Would you write out the lines from the one containing "Select the Русский" to the end of the records below, exactly and in full, please?

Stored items
-------

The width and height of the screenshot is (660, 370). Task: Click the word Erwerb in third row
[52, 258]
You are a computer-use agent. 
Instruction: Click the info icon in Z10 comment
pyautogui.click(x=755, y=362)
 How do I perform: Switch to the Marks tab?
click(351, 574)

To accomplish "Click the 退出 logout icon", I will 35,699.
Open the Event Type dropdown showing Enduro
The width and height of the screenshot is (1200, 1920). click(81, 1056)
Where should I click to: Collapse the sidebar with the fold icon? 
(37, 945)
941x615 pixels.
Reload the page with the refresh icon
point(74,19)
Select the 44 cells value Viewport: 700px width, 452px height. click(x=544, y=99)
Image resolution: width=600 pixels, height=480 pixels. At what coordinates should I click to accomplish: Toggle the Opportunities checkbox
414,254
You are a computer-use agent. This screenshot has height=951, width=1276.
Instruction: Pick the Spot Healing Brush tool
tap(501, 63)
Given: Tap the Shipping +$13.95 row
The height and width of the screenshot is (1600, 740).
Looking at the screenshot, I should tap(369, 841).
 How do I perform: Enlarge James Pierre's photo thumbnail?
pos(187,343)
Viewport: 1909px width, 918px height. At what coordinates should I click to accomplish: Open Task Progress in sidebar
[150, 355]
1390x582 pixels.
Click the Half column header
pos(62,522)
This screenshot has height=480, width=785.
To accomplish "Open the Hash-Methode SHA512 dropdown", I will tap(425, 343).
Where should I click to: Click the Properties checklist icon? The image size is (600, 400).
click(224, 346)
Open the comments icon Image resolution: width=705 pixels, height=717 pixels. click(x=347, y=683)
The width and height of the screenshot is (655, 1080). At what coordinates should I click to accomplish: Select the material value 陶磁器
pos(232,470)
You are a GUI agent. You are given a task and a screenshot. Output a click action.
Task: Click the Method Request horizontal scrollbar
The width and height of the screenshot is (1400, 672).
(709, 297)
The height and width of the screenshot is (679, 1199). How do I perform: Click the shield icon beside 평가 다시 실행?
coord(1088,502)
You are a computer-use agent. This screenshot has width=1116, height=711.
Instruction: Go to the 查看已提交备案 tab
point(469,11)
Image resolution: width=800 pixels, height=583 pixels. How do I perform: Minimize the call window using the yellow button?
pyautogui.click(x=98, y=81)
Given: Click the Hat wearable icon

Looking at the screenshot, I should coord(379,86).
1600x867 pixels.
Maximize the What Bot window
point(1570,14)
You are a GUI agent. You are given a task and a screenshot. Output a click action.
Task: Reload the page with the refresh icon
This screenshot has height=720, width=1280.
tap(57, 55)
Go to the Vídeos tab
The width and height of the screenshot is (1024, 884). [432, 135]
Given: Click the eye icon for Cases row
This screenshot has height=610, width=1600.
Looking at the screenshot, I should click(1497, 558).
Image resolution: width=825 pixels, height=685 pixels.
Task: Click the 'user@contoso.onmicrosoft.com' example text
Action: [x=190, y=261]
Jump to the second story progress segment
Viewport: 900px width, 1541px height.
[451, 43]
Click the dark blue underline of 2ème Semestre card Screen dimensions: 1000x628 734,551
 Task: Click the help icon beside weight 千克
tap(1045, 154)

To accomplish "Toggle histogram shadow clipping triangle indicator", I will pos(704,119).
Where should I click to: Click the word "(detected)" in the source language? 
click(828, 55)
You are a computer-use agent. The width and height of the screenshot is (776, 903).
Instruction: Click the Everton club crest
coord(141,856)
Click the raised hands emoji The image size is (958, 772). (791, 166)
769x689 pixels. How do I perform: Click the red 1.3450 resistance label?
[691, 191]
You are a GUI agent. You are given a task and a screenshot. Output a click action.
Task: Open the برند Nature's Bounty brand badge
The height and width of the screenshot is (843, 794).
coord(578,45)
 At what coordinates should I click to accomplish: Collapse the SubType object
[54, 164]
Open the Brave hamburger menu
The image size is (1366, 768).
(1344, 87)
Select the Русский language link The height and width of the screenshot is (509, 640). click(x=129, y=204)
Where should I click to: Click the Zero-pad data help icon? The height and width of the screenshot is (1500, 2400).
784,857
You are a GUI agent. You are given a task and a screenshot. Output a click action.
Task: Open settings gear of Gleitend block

-------

**The answer**
Select the Русский language link The height and width of the screenshot is (509, 640). click(x=129, y=204)
Where should I click to: Click the Zero-pad data help icon? The height and width of the screenshot is (1500, 2400).
784,857
You are a GUI agent. You are given a task and a screenshot. Output a click action.
Task: Open settings gear of Gleitend block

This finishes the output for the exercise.